A motion-injected inpainting model refers to any inpainting paradigm—predominantly in video or sequential domains—where explicit mechanisms are introduced to encode, propagate, or synthesize motion information alongside spatial inpainting. The central objective is the restoration or editing of spatiotemporally coherent content in regions with missing or masked data, while maintaining consistent motion dynamics, appearance identity, and scene integrity across frames or views. This class of models integrates motion cues through a variety of technical strategies, including explicit optical flow propagation, motion attention modules, flow-supervised objectives, latent space gating, and hybrid architectural designs, situating itself at the intersection of generative modeling, video understanding, and controllable synthesis. Below, the technical principles, methods, and representative architectures of motion-injected inpainting are systematically described.
1. Decoupling Motion and Appearance: Foundational Principles
The essence of motion-injected inpainting is the decoupling of appearance/identity reconstruction from the propagation or synthesis of motion in masked/spatially ambiguous regions. Several prominent pipelines employ this separation:
- Spatial Anchor Construction: High-fidelity inpainting is performed on a subset of key frames or views to establish reliable spatial anchors for subsequent propagation.
- Motion Propagation Module: Dedicated modules (e.g., temporal diffusion transformers, optical flow propagators, attention-based correlation mechanisms) propagate these anchors temporally or across views, modeling plausible dynamics within masked zones.
- Dual-Stream Conditioning: Concurrent spatial and motion cues ("context priors") are fused, e.g., via control tokens, gating networks, or context-aware latent fusion, ensuring spatial fidelity and temporal coherence (Xie et al., 24 Oct 2025, Gu et al., 2023).
This architecture enables controlled, coherent content synthesis even under severe data degradation, misalignment, large occlusions, or perspective change.

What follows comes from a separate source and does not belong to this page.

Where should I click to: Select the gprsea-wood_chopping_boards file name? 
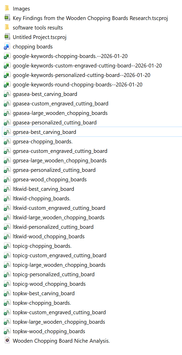coord(50,180)
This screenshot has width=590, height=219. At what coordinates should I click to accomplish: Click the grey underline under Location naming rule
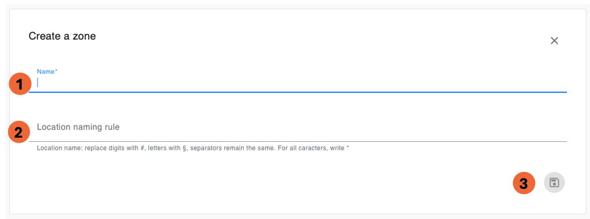pyautogui.click(x=298, y=141)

2. Motion Injection Mechanisms and Model Classes
Motion injection has been operationalized via multiple approaches:
2.1 Explicit Optical Flow-Guided Propagation
Several models compute, complete, and inject optical flow fields to directly model inter-frame or inter-view correspondences.

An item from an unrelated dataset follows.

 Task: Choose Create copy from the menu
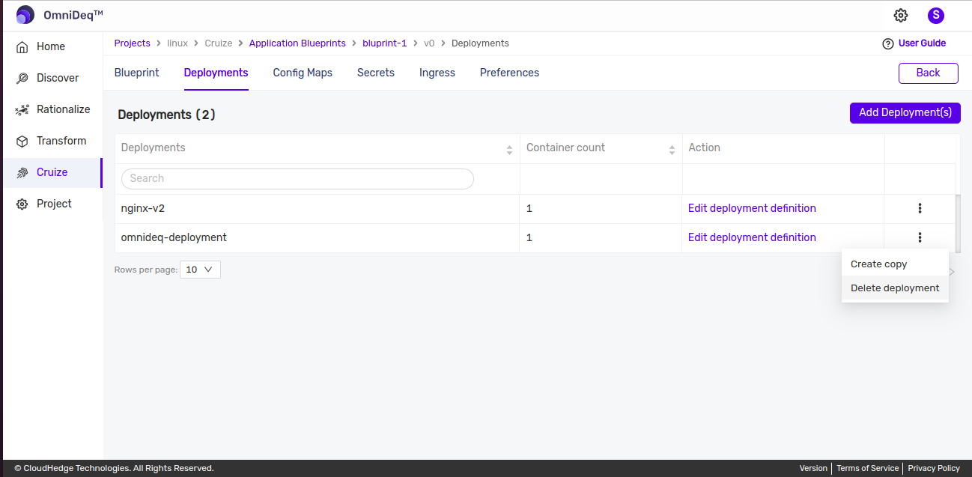[x=878, y=264]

- Flow-Guided Latent Propagation: One-step latent space feature warping is accomplished by warping features using estimated (completed) optical flow fields, typically within a pre-trained VAE latent space. Flow-guided deformable convolutional layers refine latent features in masked regions, integrating motion cues before further denoising steps (Gu et al., 2023).
- Slot Attention on Flow Embeddings: Discrete "motion slots" are derived from dense optical flow vectors using slot-attention mechanisms, producing compact motion embeddings that condition the denoising U-Net or transformer. This enables pose-free and camera-pose–agnostic multi-view inpainting (Cao et al., 2024).

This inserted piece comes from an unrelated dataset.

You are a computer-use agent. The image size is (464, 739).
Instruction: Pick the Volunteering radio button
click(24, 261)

2.2 Temporal Attention and Motion Capture
Temporal consistency is enforced via architectural inflation (extending 2D layers to handle temporal sequences) and injection of motion-specific attention:
- Temporal Self Attention (TSA) and Damped Global Attention (DGA): Layers performing (i) pixel-aligned self-attention across frames (TSA) and (ii) downsampled global attention across the entire spatio-temporal block (DGA) are introduced into the backbone (Zi et al., 2024). These modules implicitly capture motion without computing flow.
- Motion Module Inflation: Each standard convolutional/attention layer is augmented with temporal attention (inflated weights or dedicated QKV heads), permitting simultaneous multi-frame processing where temporal information is modeled at every spatial location (Zhang et al., 2023).
2.3 Gating and Context Fusion in Latent Space
- Learnable Context/Control Fusion: Motion priors extracted from spaced temporal sampling or context duplication are encoded and fused into early stages of a diffusion transformer via additive or multiplicative gating, often with learned scalar gates per layer (Xie et al., 24 Oct 2025, Zhang et al., 30 May 2025).
- Residual Fusion: Motion-specific attention outputs are added to the main feature stream at multiple depths, functioning as residual connections that modulate activations by learned motion correlations (Zi et al., 2024).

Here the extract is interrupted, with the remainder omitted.